12. Communication and Contact Details

If you wish to contact Us with general questions or complaints, you may contact Us by telephone at 0203 9055600, by email at hello@personalprotection.academy.

13. Complaints and Feedback

We always welcome feedback from Our customers and, whilst We always use all reasonable endeavours to ensure that your experience as a customer of Ours is a positive one, We nevertheless want to hear from you if you have any cause for complaint.

14. How We Use Your Personal Information (Data Protection)

a) All personal data that We may use will be collected, processed, and held in accordance with the provisions of the Data Protection Legislation and your rights thereunder.

b) For complete details of Our collection, processing, storage, and retention of personal data including, but not limited to, the purpose(s) for which personal data is used, the legal basis or bases for using it, details of your rights and how to exercise them, and personal data sharing (where applicable), please refer to Our Privacy Policy.

15. Other Important Terms

a) We may transfer (assign) Our obligations and rights under these Terms of Sale (and under the Contract, as applicable) to a third party (this may happen, for example, if We sell Our business).  If this occurs, you will be informed by Us in writing.  Your rights under these Terms of Sale will not be affected and Our obligations under these Terms of Sale will be transferred to the third party who will remain bound by them.
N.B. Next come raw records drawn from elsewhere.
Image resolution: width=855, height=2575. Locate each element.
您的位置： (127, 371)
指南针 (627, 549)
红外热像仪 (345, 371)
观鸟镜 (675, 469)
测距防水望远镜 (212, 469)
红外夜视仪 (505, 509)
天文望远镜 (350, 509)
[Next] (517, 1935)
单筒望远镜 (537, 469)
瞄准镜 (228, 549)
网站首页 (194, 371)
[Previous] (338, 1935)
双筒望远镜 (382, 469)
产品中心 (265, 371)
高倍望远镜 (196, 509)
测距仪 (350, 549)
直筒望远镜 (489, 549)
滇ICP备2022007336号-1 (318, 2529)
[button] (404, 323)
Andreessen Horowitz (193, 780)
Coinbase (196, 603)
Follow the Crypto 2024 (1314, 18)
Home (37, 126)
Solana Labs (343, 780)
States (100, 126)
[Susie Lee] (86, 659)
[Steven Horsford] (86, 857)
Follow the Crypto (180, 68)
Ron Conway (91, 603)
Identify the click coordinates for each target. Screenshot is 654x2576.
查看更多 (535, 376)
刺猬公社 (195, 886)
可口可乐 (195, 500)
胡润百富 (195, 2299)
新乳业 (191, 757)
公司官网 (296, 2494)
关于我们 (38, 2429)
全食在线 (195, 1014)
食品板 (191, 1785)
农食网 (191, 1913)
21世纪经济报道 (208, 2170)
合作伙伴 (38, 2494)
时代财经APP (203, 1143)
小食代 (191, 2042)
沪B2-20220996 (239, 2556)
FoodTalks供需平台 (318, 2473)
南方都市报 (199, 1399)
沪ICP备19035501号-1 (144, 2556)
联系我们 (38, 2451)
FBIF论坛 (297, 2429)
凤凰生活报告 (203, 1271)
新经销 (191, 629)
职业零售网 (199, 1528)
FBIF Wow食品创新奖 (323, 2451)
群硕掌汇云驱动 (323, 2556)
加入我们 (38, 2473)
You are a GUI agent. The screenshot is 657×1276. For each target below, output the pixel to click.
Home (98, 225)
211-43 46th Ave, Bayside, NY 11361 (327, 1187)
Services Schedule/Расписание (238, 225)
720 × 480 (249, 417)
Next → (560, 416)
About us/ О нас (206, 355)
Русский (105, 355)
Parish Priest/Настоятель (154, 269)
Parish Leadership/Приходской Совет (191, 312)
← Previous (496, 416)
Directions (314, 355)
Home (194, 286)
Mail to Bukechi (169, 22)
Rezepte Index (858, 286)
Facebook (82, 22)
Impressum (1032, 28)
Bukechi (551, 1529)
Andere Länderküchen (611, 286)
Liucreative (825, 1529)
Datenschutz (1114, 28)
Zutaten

b) You may not transfer (assign) your obligations and rights under these Terms of Sale (and under the Contract, as applicable) without Our express written permission.  

c) The Contract is between you and Us.  It is not intended to benefit any other person or third party in any way and no such person or party will be entitled to enforce any provision of these Terms of Sale.

d) If any of the provisions of these Terms of Sale are found to be unlawful, invalid or otherwise unenforceable by any court or other authority, that / those provision(s) shall be deemed severed from the remainder of these Terms of Sale.  The remainder of these Terms of Sale shall be valid and enforceable.

e) No failure or delay by Us in exercising any of Our rights under these Terms of Sale means that We have waived that right, and no waiver by Us of a breach of any provision of these Terms of Sale means that We will waive any subsequent breach of the same or any other provision.

f) We may revise these Terms of Sale from time to time in response to changes in relevant laws and other regulatory requirements.  If We change these Terms of Sale as they relate to your Subscription, We will give you reasonable advance notice of the changes and provide details of how to cancel if you are not happy with them (also see sub-Clause 11.1 above).

16. Law and Jurisdiction

a) These Terms of Sale, and the relationship between you and Us (whether contractual or otherwise) shall be governed by, and construed in accordance with, English law.

b) Any disputes concerning these Terms of Sale, the relationship between you and Us, or any matters arising therefrom or associated therewith (whether contractual or otherwise) shall be subject to the exclusive jurisdiction of the courts of England and Wales.